**Task requirements:** Across the entries that follow, tally every line holding the word "computer" and reply with the count alone.

**Supplied entries:**

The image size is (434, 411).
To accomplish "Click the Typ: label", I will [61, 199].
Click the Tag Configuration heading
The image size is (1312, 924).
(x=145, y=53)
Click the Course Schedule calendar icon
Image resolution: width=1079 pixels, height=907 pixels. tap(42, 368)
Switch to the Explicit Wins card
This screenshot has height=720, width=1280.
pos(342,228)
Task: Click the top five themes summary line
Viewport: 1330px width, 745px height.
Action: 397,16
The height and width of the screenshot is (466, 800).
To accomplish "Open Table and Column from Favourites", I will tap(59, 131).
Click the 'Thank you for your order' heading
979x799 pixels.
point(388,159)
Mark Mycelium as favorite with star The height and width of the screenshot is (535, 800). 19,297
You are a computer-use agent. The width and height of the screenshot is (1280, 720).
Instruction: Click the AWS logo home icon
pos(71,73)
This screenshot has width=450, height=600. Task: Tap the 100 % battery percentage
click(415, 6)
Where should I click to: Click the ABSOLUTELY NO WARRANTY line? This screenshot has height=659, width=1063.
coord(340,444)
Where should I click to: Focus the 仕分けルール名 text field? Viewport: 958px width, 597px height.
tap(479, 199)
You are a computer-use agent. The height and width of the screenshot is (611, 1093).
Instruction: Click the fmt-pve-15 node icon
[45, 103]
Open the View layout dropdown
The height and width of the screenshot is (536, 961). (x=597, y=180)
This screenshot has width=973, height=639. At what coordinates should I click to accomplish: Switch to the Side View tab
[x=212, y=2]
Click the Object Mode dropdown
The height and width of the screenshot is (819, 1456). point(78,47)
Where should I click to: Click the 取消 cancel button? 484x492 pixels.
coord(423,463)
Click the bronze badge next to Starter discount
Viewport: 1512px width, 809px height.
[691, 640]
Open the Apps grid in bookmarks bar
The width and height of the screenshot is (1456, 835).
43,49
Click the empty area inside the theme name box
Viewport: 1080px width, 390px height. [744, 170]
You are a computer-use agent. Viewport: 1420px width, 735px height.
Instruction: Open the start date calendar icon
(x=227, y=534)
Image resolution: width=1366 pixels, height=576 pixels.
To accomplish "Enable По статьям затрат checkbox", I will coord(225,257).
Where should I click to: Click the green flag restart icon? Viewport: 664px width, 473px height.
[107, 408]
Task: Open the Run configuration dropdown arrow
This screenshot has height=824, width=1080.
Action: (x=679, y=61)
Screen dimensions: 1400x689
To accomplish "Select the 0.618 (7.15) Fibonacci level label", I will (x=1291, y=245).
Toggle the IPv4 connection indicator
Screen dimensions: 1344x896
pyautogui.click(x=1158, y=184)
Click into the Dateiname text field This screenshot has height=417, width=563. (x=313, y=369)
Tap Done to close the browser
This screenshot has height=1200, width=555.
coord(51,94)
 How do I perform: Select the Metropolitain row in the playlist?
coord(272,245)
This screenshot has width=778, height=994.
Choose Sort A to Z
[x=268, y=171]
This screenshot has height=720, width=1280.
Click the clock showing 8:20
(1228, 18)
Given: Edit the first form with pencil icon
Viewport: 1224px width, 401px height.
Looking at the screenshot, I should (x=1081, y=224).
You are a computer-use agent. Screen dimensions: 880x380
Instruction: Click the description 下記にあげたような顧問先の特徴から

**Exercise response:** 4